At our 10-year anniversary celebration in May 2019, the UW Center for Human Rights proudly named Professors Katherine Beckett and Heather Evans as joint recipients of our second Justice Award, in recognition of their uniquely impactful research. On more than one occasion, their research has contributed directly to advances in human rights, most recently when the Washington State Supreme Court relied on their findings to strike down the state’s death penalty statute, based on racial disparities and arbitrariness in the application of capital punishment. The Center’s inaugural Justice Award was presented to state Attorney General Bob Ferguson in 2017.
Beckett and Evans’ research on the death penalty began in 2012, when they were contacted by attorneys Lila Silverstein and Neil Fox. “They had a case involving an African-American defendant and they were looking for a researcher to assess whether there were unwarranted racial disparities in the imposition of the death penalty in Washington state,” says Beckett, a Professor in the Departments of Sociology and Law, Societies & Justice.
This was the beginning of six years of painstaking research, which included coding hundreds of cases of capital crimes, and eventually sparring with a state-appointed expert. “We pretty much handed over everything and said, here’s what we were working with to come up with these results. And the state’s expert said, ‘I can’t replicate their results given these data’, which was a little stunning for us” recalls Evans, a lecturer for the Departments of Sociology and Law, Societies & Justice as well as the Disability Studies Program.
But Beckett and Evans’ results were solid: Black defendants in Washington state were more than four times as likely to be sentenced to death than defendants of any other race after taking legally relevant case characteristics into account. The challenge by the state’s expert “was a way of testing every possible scenario,” says Evans. Evans was even able to reproduce an error by the state’s expert which led to the failure to replicate their findings. “There was no room left to argue that what we found wasn’t valid,” she says. “So then it was just a matter of, is this enough to persuade the Supreme Court?”

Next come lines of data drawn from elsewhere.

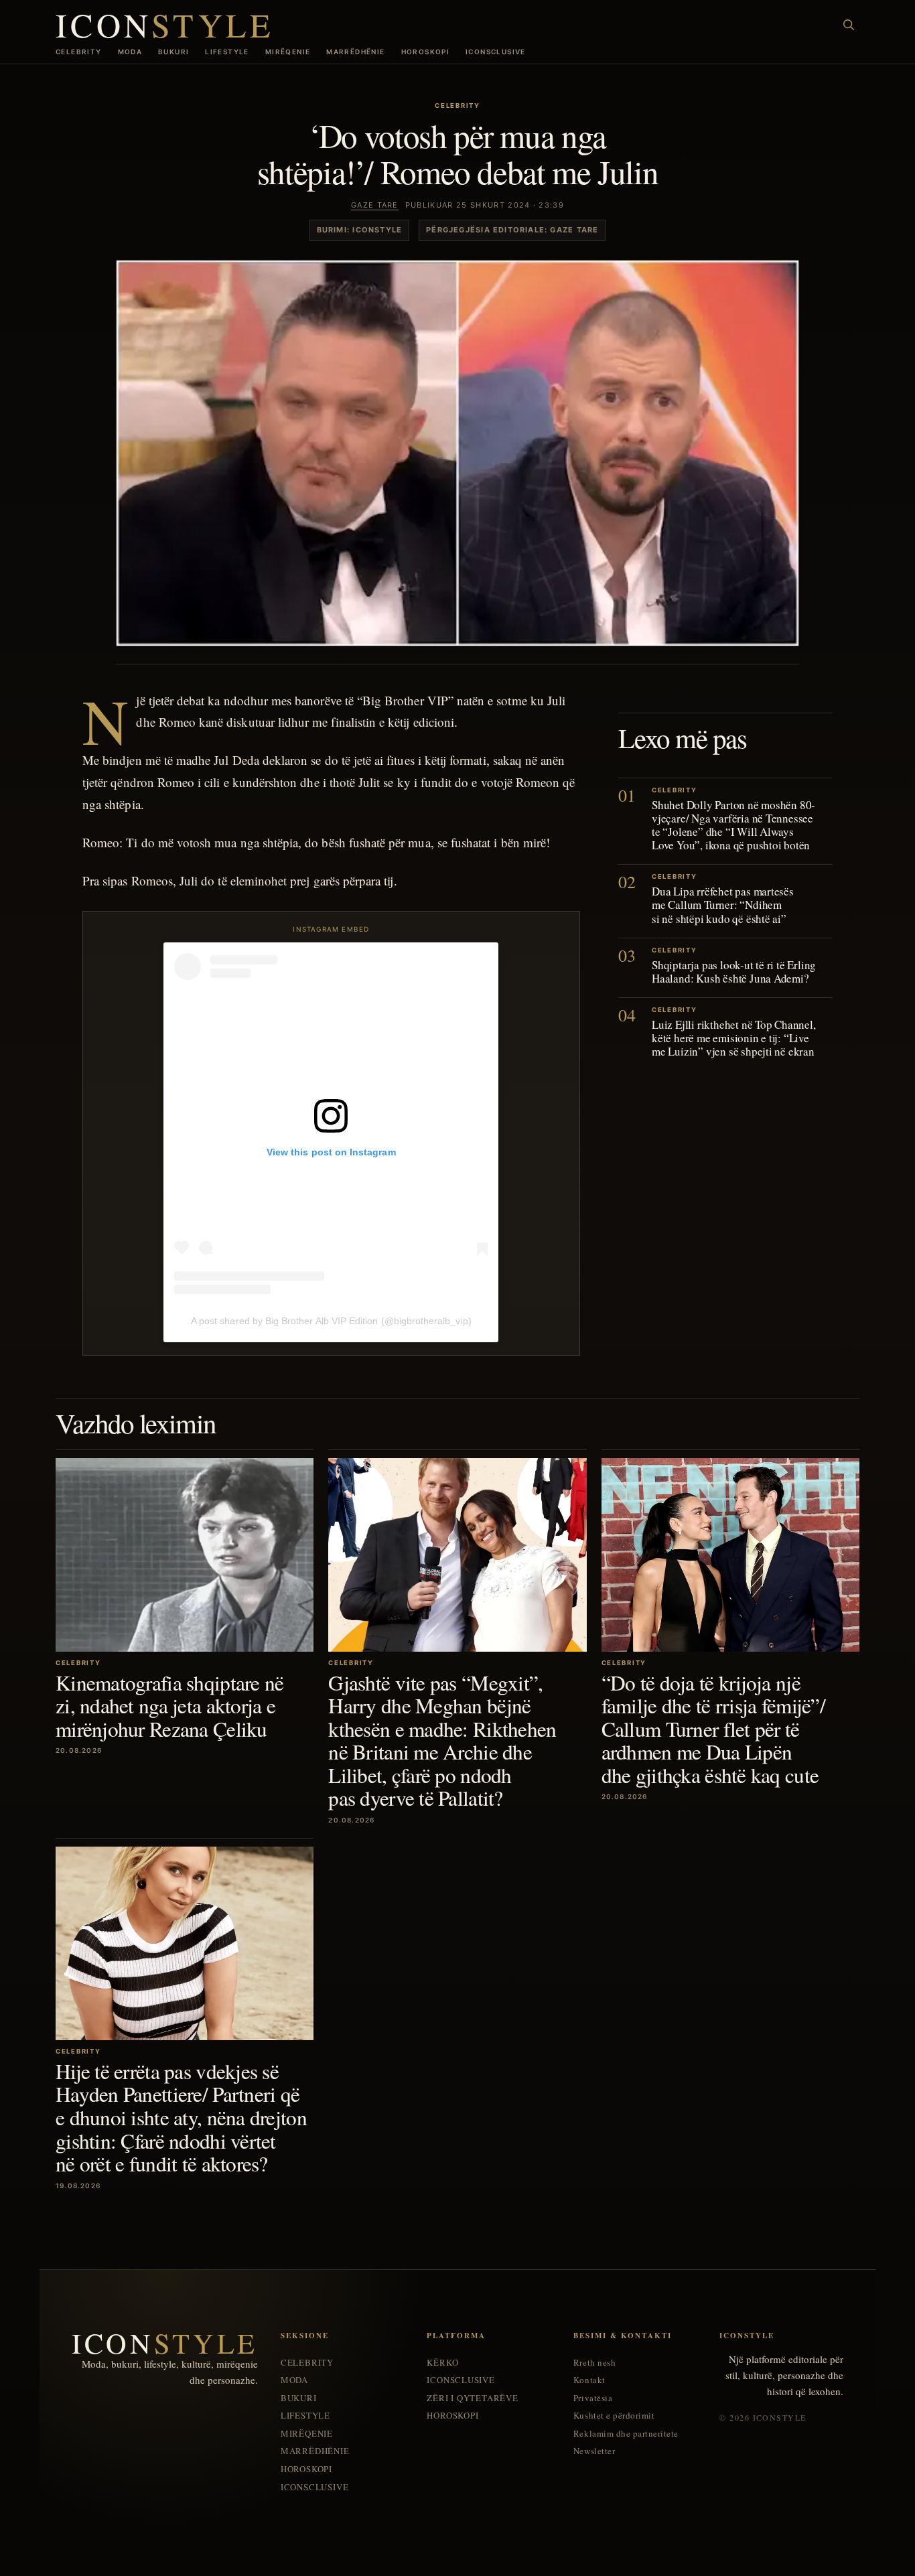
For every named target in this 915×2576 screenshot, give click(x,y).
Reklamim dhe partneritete (626, 2433)
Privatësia (592, 2398)
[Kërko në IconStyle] (848, 25)
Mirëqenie (288, 52)
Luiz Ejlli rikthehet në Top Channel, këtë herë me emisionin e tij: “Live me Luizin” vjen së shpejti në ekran (734, 1037)
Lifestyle (227, 52)
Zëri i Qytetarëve (472, 2398)
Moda (130, 52)
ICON (165, 24)
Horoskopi (425, 52)
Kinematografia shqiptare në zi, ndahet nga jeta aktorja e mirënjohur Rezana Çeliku (170, 1705)
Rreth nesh (594, 2362)
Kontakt (589, 2380)
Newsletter (594, 2451)
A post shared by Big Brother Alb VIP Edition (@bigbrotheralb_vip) (331, 1320)
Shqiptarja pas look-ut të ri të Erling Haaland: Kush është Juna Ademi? (734, 970)
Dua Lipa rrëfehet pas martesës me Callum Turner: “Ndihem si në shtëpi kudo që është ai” (723, 904)
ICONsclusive (496, 52)
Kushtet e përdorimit (613, 2415)
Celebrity (79, 52)
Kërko (442, 2362)
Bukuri (173, 52)
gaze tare (375, 205)
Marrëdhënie (355, 52)
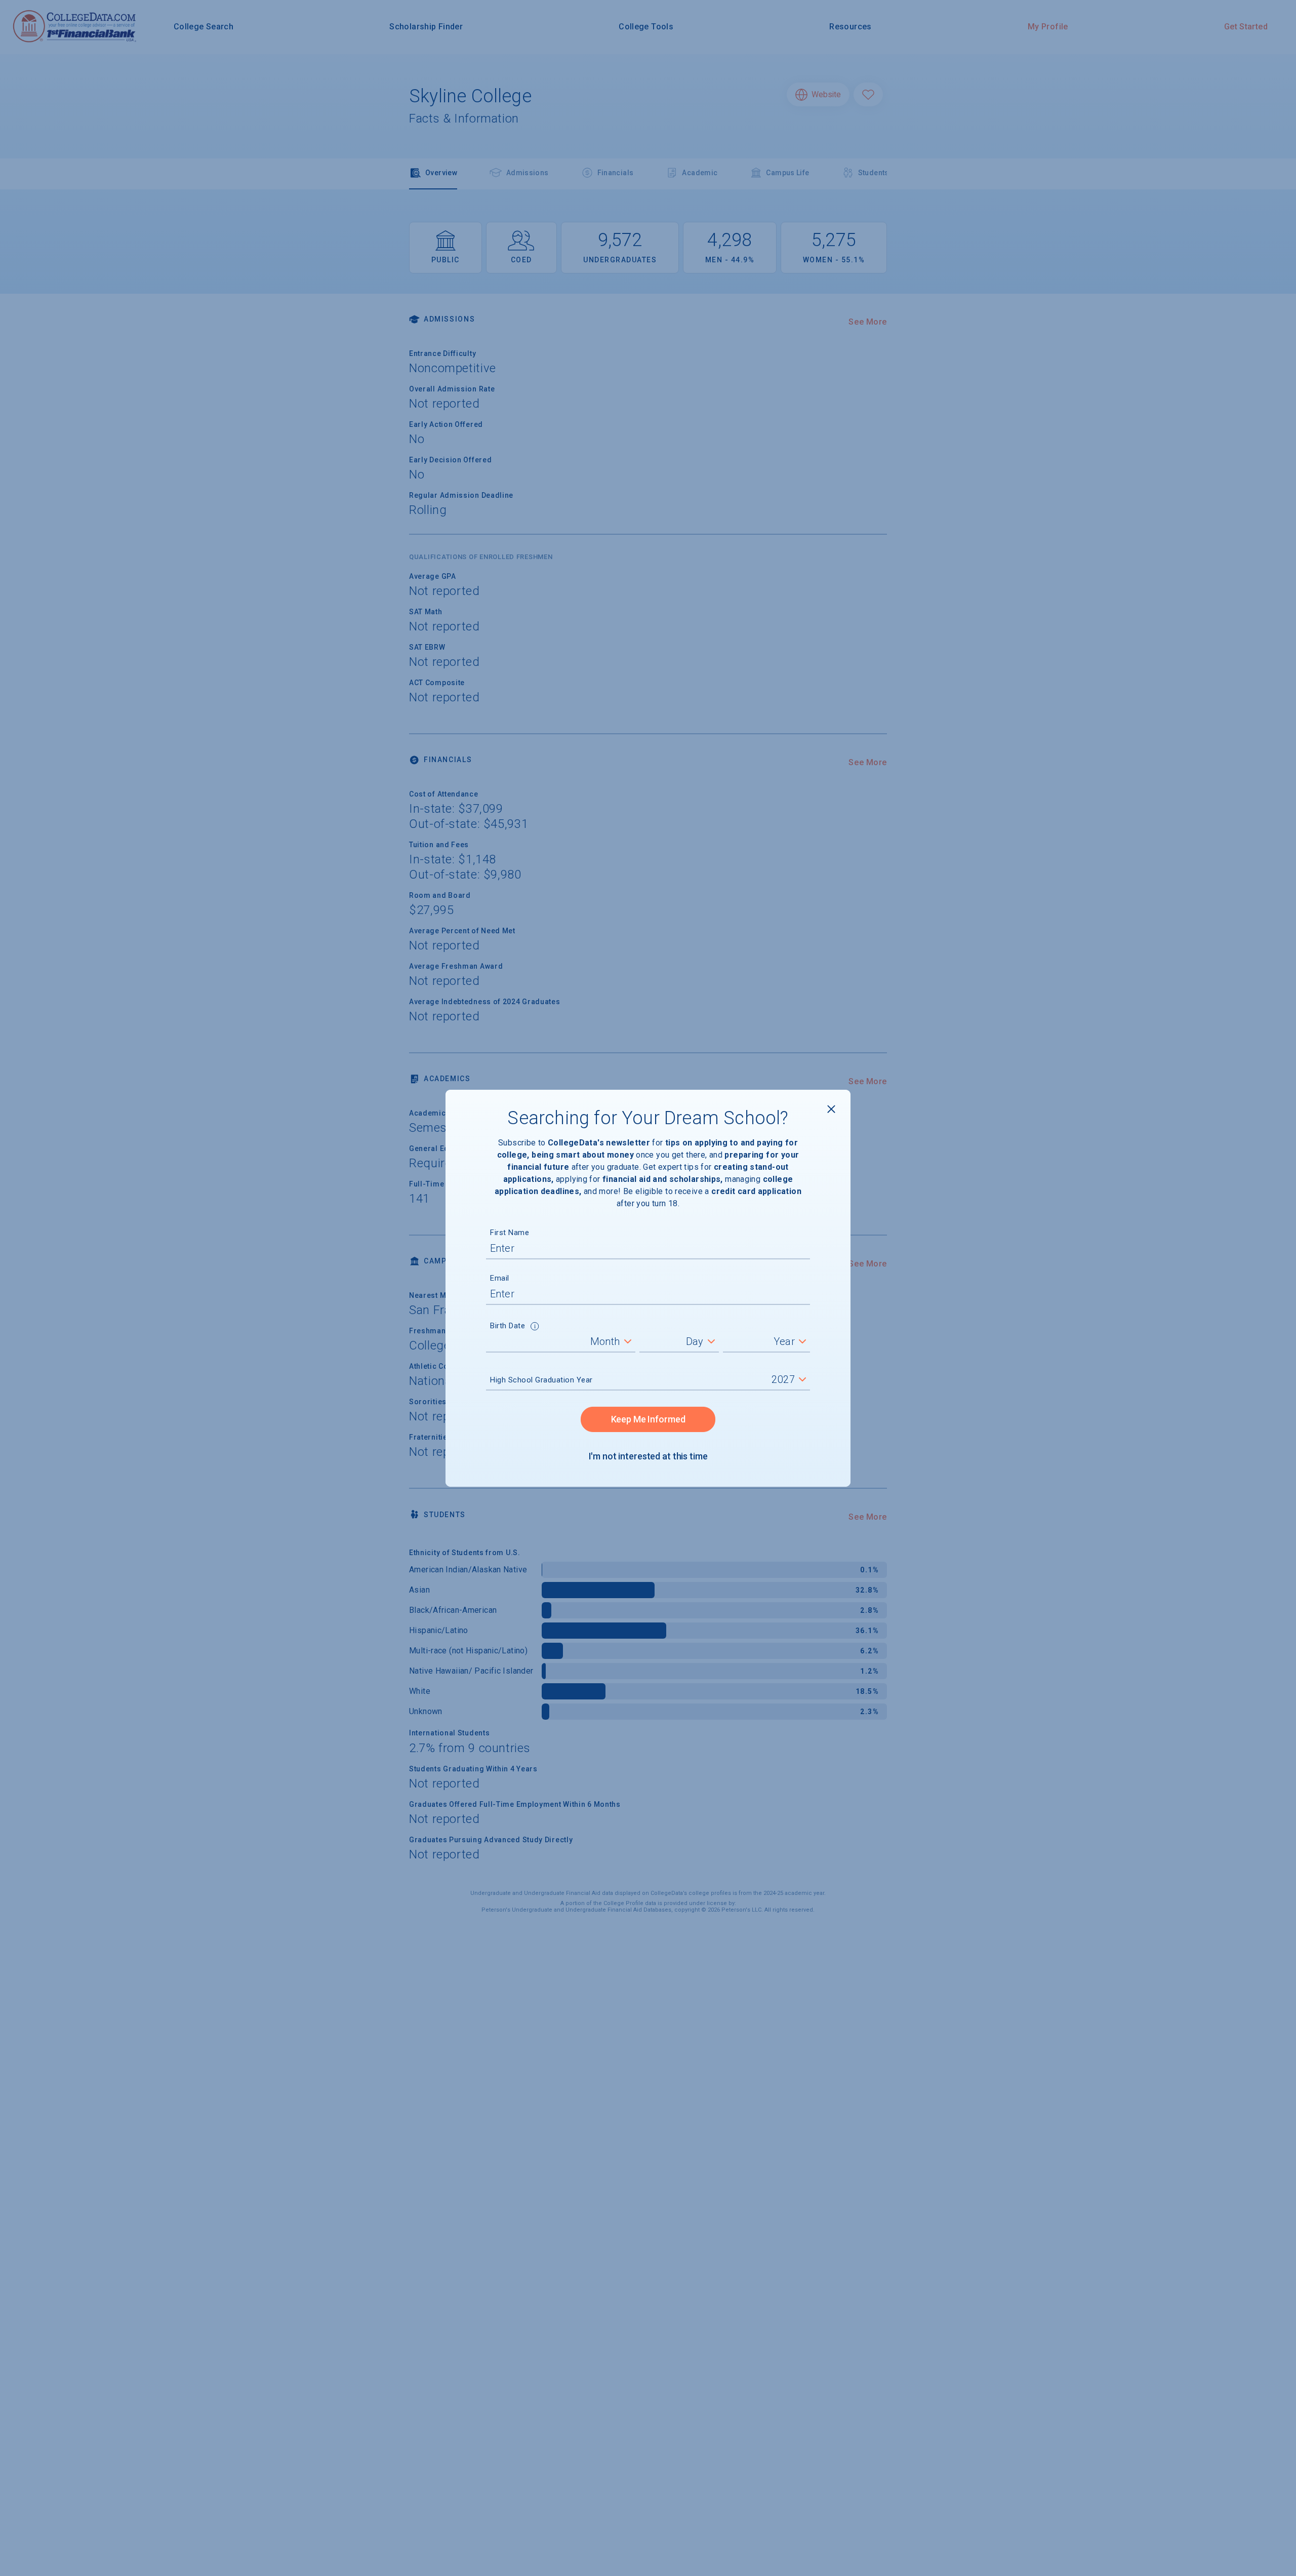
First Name (509, 1232)
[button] (535, 1327)
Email (499, 1278)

The Supreme Court’s decision came in October 2018, with the majority citing Beckett and Evans’ research as evidence of racial disproportionality constituting cruel punishment. The outcome was the effective end of capital punishment in Washington, with the sentences of 8 men on death row converted to life without the possibility of parole.
“It had become clear that the state’s serial murderers, who are white, were not getting the death penalty, and it’s pretty hard to argue that they’re not the worst of the worst,” says Beckett. “So I think it was intuitive to them already that there was arbitrariness in the system. I think their finding of racial bias was probably more linked to our research.”
While their research had undeniable impact, it was not without risks. “We weren’t able to find a top-tier sociology journal that would publish this,” Evans recalls. Beckett continues, “Because from their perspective, yeah, of course race matters, what’s new here?!?” Evans, who began this research as a graduate student, points out that these risks are especially acute for junior colleagues entering the job market: “There is a balance to be struck in terms of doing work that is meaningful but that still will allow you to have an academic career.”
It seems clear that Beckett and Evans are successfully striking that balance. “Katherine’s career reflects many projects that have had a direct impact,” Evans says.
“I think I’ve been fortunate in terms of the partnerships that I’ve been able to form—in many cases with Heather—we’ve been connected to the right people at the right time to make a change. Sometimes that’s been through a legislative process and sometimes it’s through the courts. And sometimes it’s just because you wear people down!” Beckett laughs, explaining, “I worked on racial inequality in drug law enforcement for many years with the Racial Disparity Project, and they never won a case, but they definitely wore people down. And the result of that was the creation of a pre-booking diversion program in King County that’s now being adopted all over the country. That was the result of just annoying people for a very long period of time.”
“But it was annoying them with solid, rigorous, data!” Evans quips.